Leif Thorsen

No. 79 – BC Lions
- Position: Offensive Guard

Personal information
- Born: Courtenay, British Columbia
- Listed height: 6 ft 5 in (1.96 m)
- Listed weight: 295 lb (134 kg)

Career information
- High school: Flathead High School
- College: Montana Grizzlies football
- CFL draft: 2001: 1st round, 8th overall pick

Career history
- 2001: BC Lions

Awards and highlights
- 2-time All-Big Sky Conference honorable mention;

= Leif Thorsen =

Canadian football player

Leif Thorsen is a Canadian former offensive guard for the BC Lions of the Canadian Football League (CFL). He was drafted by the Lions in the first round of the 2001 CFL draft. He played college football at the University of Montana.

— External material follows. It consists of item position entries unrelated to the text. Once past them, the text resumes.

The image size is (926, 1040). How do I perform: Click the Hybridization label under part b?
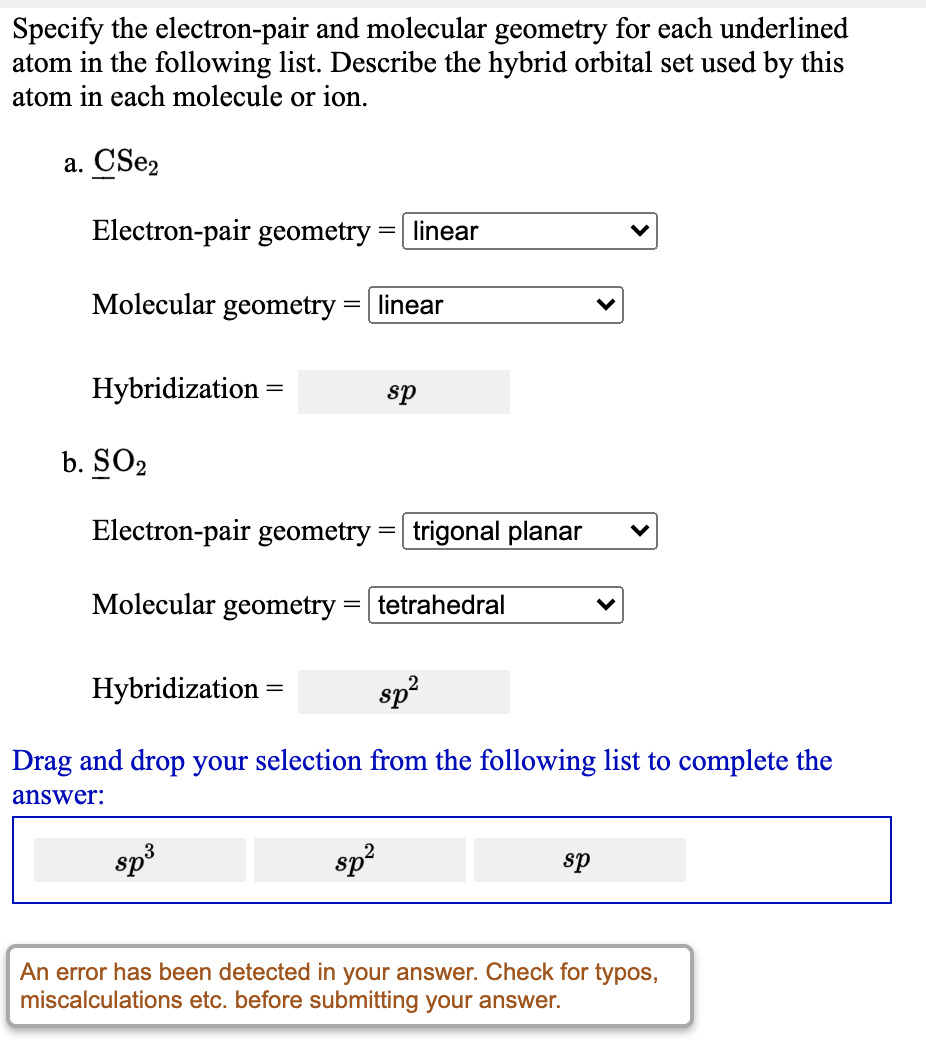coord(180,689)
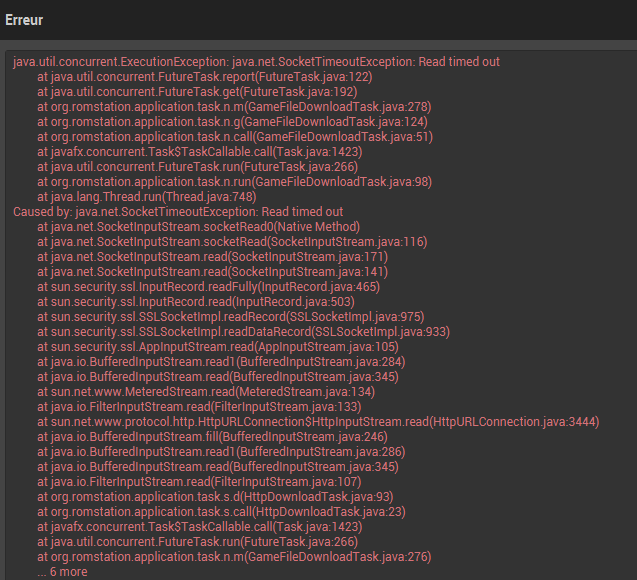Screen dimensions: 637x580
Task: Click the SocketInputStream.socketRead line 116
Action: [x=232, y=242]
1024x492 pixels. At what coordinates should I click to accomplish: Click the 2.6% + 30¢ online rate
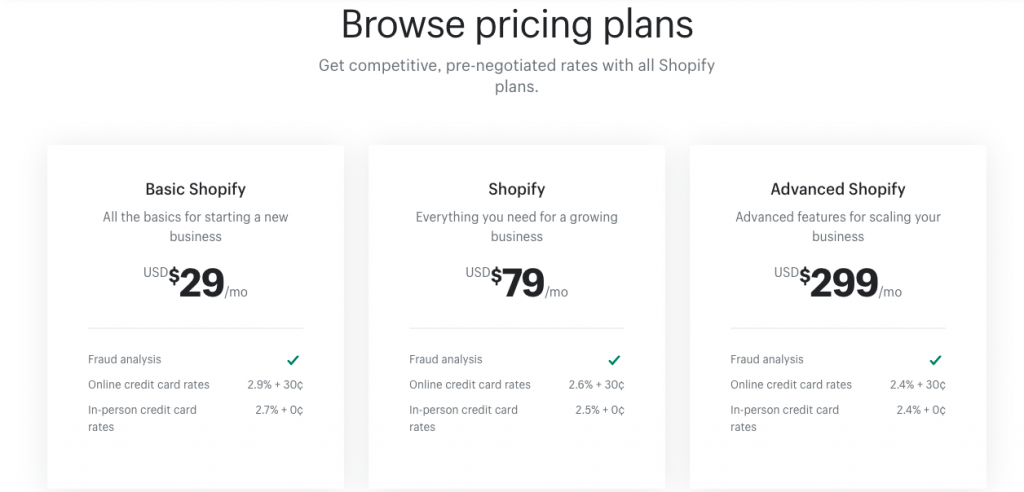tap(596, 385)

== Early life and college ==

Thorsen was born in Courtenay, British Columbia and lived there until the fourth grade. He played high school football at Flathead High School in Kalispell, Montana. Thorsen then played college football at the University of Montana where he was a three-year starter at right guard. He became a two-time honorable mention All-Big Sky Conference selection.

== Professional career ==

Thorsen was chosen eighth overall by the BC Lions in the first round of the 2001 CFL draft. He played for the team for one season before retiring from football.